• [RAW DATA]
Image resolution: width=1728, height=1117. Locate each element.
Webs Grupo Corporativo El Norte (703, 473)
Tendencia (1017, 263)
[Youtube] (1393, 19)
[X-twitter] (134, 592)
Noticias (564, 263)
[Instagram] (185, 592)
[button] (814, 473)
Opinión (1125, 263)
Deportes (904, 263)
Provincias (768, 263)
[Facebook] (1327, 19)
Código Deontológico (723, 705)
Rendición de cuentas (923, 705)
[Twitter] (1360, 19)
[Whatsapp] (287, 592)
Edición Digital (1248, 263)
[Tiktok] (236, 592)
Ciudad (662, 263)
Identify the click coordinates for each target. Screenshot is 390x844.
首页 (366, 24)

• [TASK TO COMPLETE] All entries should be given again precisely as they appear above.

• [SOLVED EXERCISE]
Image resolution: width=1728, height=1117. Locate each element.
Webs Grupo Corporativo El Norte (703, 473)
Tendencia (1017, 263)
[Youtube] (1393, 19)
[X-twitter] (134, 592)
Noticias (564, 263)
[Instagram] (185, 592)
[button] (814, 473)
Opinión (1125, 263)
Deportes (904, 263)
Provincias (768, 263)
[Facebook] (1327, 19)
Código Deontológico (723, 705)
Rendición de cuentas (923, 705)
[Twitter] (1360, 19)
[Whatsapp] (287, 592)
Edición Digital (1248, 263)
[Tiktok] (236, 592)
Ciudad (662, 263)
Identify the click coordinates for each target. Screenshot is 390x844.
首页 (366, 24)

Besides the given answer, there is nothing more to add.